Marcelo Bielsa is unlikely to face the same problem. His 3-3-1-3 system, with its two wingers and commitment to playing in the opponent's half, has gone down well in Chile.
Bielsa was previously in charge of his native Argentina, where even while his team sailed through the 2002 qualifiers his methods were always questioned.
For the traditional Argentine purists his team was too European. With its constant high tempo, there was no place for an old style foot-on-the-ball playmaker like Riquelme.
Chile has proved easier to win over. One of Chile's all-time greats, defender Elias Figueroa, once told me that in the past the national side "have tried to imitate Argentina. We've tried to imitate Brazil. We've tried to imitate Germany and Spain. There's been no continuity."
But it could well be that this lack of a defined identity, unusual in South America, has made it easier for Bielsa to implant his tactical model. It means there is less cultural resistance, no sense of betraying a deeply loved tradition. There was even a proposal to award Bielsa Chilean citizenship. It would not be appropriate. A fascinating, brooding obsessive, Bielsa owes his allegiance to the global community of football.
Comments on the piece in the space provided. Questions on South American football to firstname.lastname@example.org, and I'll pick out a couple for next week.
From last week's postbag:
Q) I've noticed that Boca and especially River are struggling in the Argentinian Primera Division. Boca are currently 10th while River, having just won one out of their first nine games, are in 16th position. Can you give us some reasons for their poor results.
A) And they've just drawn 1-1 in the modestly entitled 'super-clasico,' not a result that does much good to either.

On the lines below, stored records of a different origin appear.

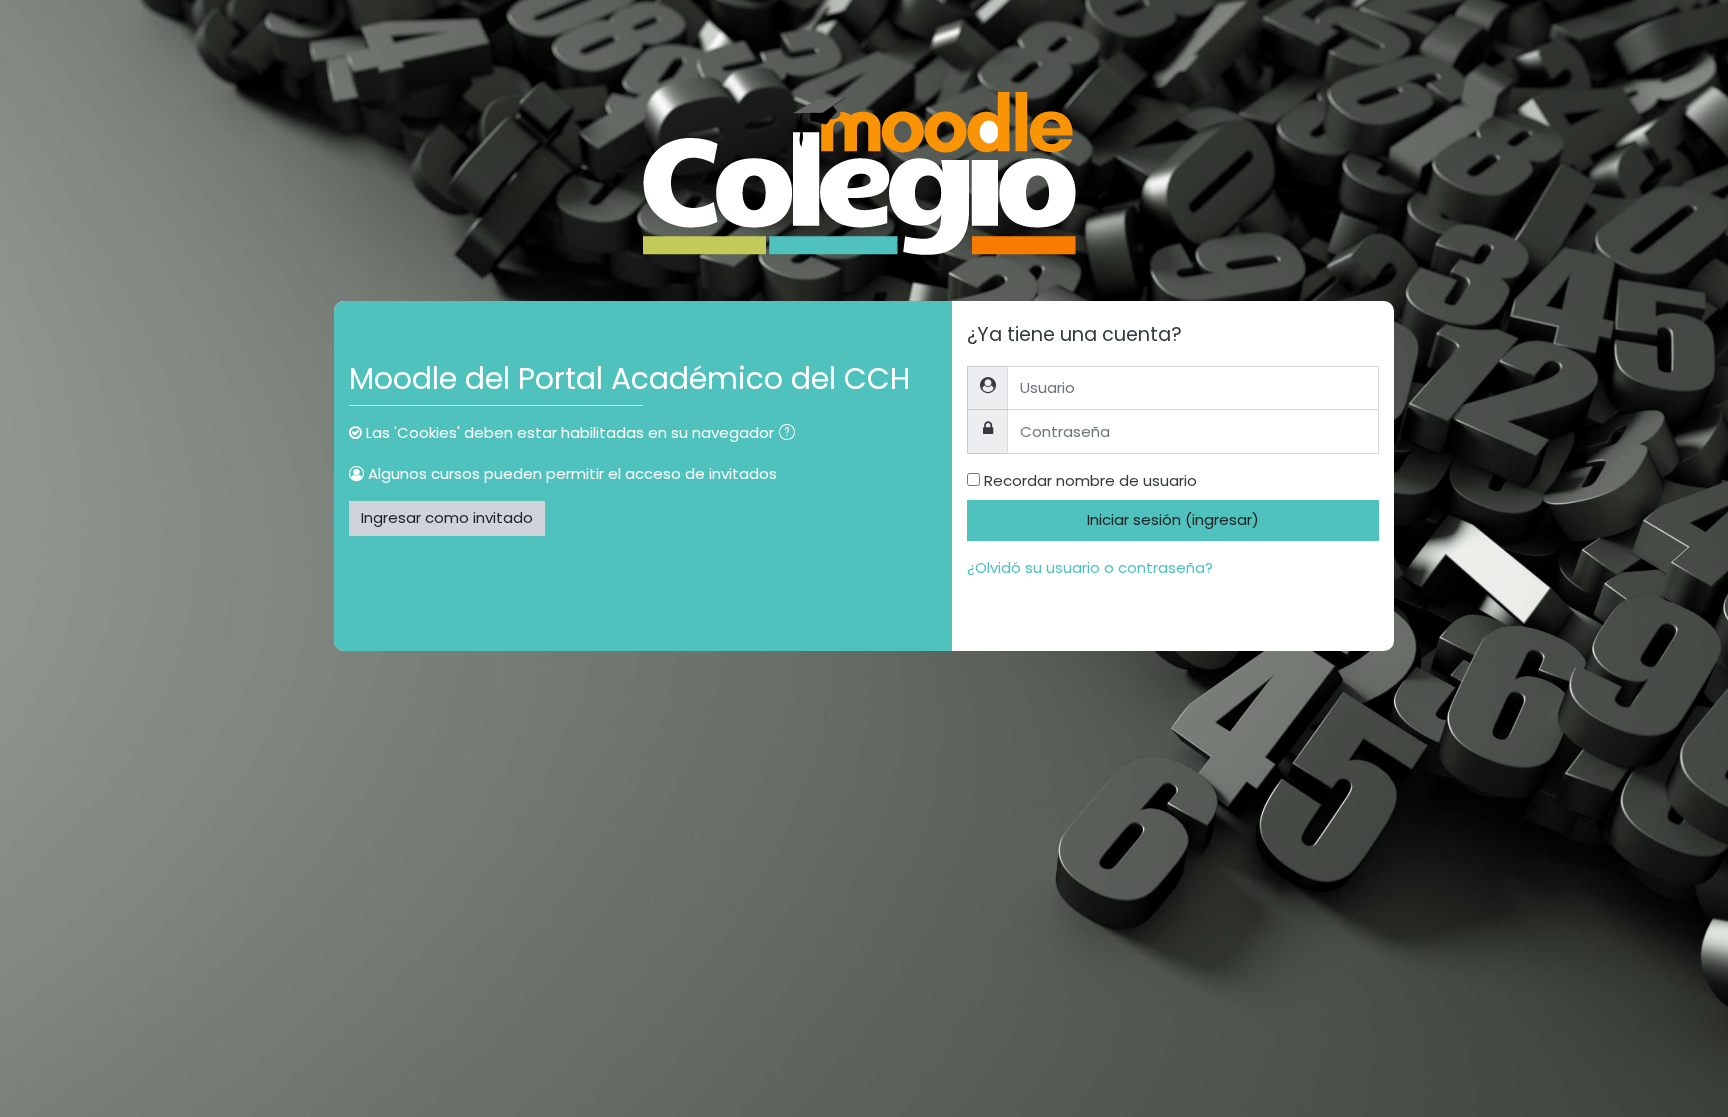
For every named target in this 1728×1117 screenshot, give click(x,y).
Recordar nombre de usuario (1090, 480)
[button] (791, 434)
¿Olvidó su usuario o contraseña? (1090, 567)
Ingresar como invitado (447, 517)
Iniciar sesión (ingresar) (1173, 519)
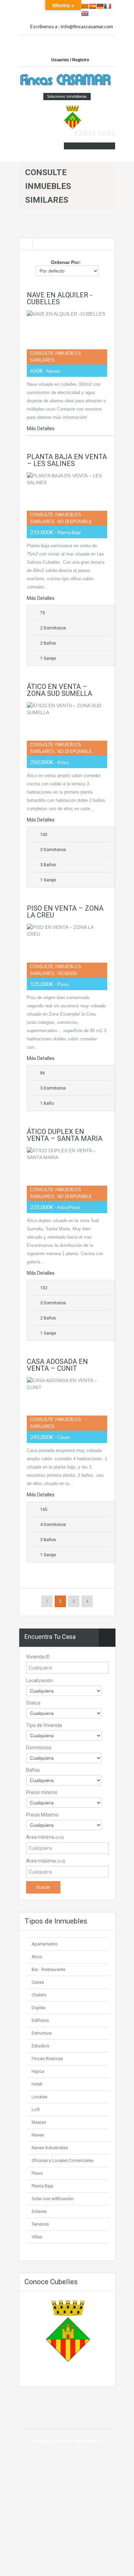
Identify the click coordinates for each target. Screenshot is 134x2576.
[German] (100, 6)
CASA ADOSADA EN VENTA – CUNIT (57, 1364)
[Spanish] (92, 6)
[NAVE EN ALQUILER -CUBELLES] (67, 337)
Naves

I think River are mired in an institutional crisis. There seems to be something very wrong with the set-up there, with hooligans having a say in the running of the club and even (allegedly) a share in transfer revenues. None of the players seem to be making progress, and that's usually a sign of something wrong behind the scenes.
In Boca's case, I think a measure of instability is built into their model. They've had a lot of success producing players, keeping hold of them for a couple of years and then selling, and thus financing their squad. But there comes a time when you've sold key players, and the veterans are not quite what they were, and results suffer while the next group of youngsters are coming through.
Q) I recently went to watch the River v Independiente game in BA. The question I have is about the River centre-forward, no.23 (Fabiani) i think his name is. He looked like a Mark Viduka-type player, good feet, good with his back to goal and looked the most likely to score. Where has he come from, how old is he and does he have a big future?
A) Cristian Fabbiani is a River fan who joined the club at the start of the year from Newells - before that he'd played in Chile, Israel and with Cluj in Romania. He is talented, as you say, excellent with his back to goal. But he's already 26, and if he's going to get the most from his talent then he still needs to work at his fitness.
He's lost some, but he's still carrying too much weight - hence his 'Ogre' nickname, and the fans turning up wearing 'Shrek' costumes in his honour. As I mentioned in the previous answer, there are lots of players there - Abelairas, Buonanotte, Rios, Cabral, Domingo - who look like terrific prospects but are not coming through. Time is not on Fabbiani's side is he's gong to buck this trend.